Several studies describe a variable response to norepinephrine in septic shock [8]. In our investigation [5], norepinephrine increased Ea and MAP in most patients but did not achieve a MAP >65 mmHg in the majority and induced ventriculoarterial uncoupling to levels seen prior to resuscitation; it also decreased LV ejection efficiency, which, if sustained, might impair LV performance. These data support the recent observation that sustained use of vasopressors for >6 h in septic shock to maintain a MAP >75 mmHg is associated with increased mortality [9]. Recently, it has been shown in animal studies that norepinephrine can impair LV ejection by increasing the magnitude of arterial pressure reflected waves during ejection, which also becomes manifest as ventriculoarterial uncoupling without increasing coronary perfusion pressure [10]. As was also seen in patients with postoperative vasoplegia [11], we observed that only patients with higher Ees and normalized ventriculoarterial coupling increased cardiac output during norepinephrine infusion, presumably because they can tolerate the increased afterload [5].

When dobutamine was added to volume expansion and norepinephrine in a few patients, it restored normal ventriculoarterial coupling and cardiac output, suggesting that inotropic support may improve contractility in septic patients who may be affected by septic cardiomyopathy [12]. These findings have also been reported by others [4, 11, 13]. Analyzing these norepinephrine- and dobutamine-dependent subsets in future investigations may improve our understanding of how vasoactive and inotropic therapies change hemodynamics [8].

Clinical Relevance

Potentially, the selection of the most appropriate treatment in septic shock patients following initial volume expansion could be ascertained by knowing their Ea, Ees and dynamic parameters, such as Eadyn. Similarly, volume expansion should be individualized based on dynamic measures of volume responsiveness.

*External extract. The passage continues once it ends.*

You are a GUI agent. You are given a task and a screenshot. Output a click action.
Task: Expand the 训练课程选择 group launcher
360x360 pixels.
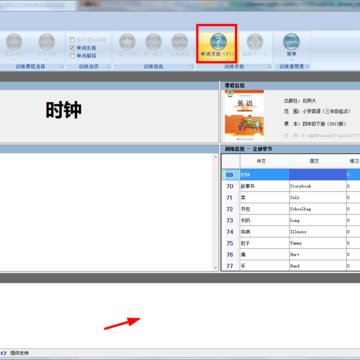[62, 67]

We suggest that a prospective clinical trial could be conducted to address this specific approach. The criterion for patient recruitment would be the same as for previous investigations, i.e., sepsis with MAP <65 mmHg. Since an initial volume expansion step was beneficial in the majority of patients, it would be the initial treatment but given based on the functional dynamic parameters, PPV and SVV. In patients who do not achieve MAP >65 mmHg after volume expansion, Ea would be measured. If Ea were <2 mmHg/ml, patients would receive norepinephrine aimed at achieving a MAP >65 mmHg. If Ea were ≥2 mmHg/ml, patients would be randomly allocated to either norepinephrine or dobutamine (Fig. 2) in order to verify the beneficial effect of an early inotropic strategy versus a vasoconstrictive one.

Fig. 2
figure 2

A proposed treatment algorithm to personalize resuscitation in septic patients. Ea arterial elastance

Conclusion

The determinants of the cardiovascular state collectively called sepsis and septic shock are complex and heterogeneous. The response to resuscitation is also heterogeneous, and thus treatment needs to be individualized to maximize timeliness of appropriate therapies while avoiding volume overload. Prospective clinical trials will help illuminate the optimal strategies, but the principle of individualizing treatment is already valid.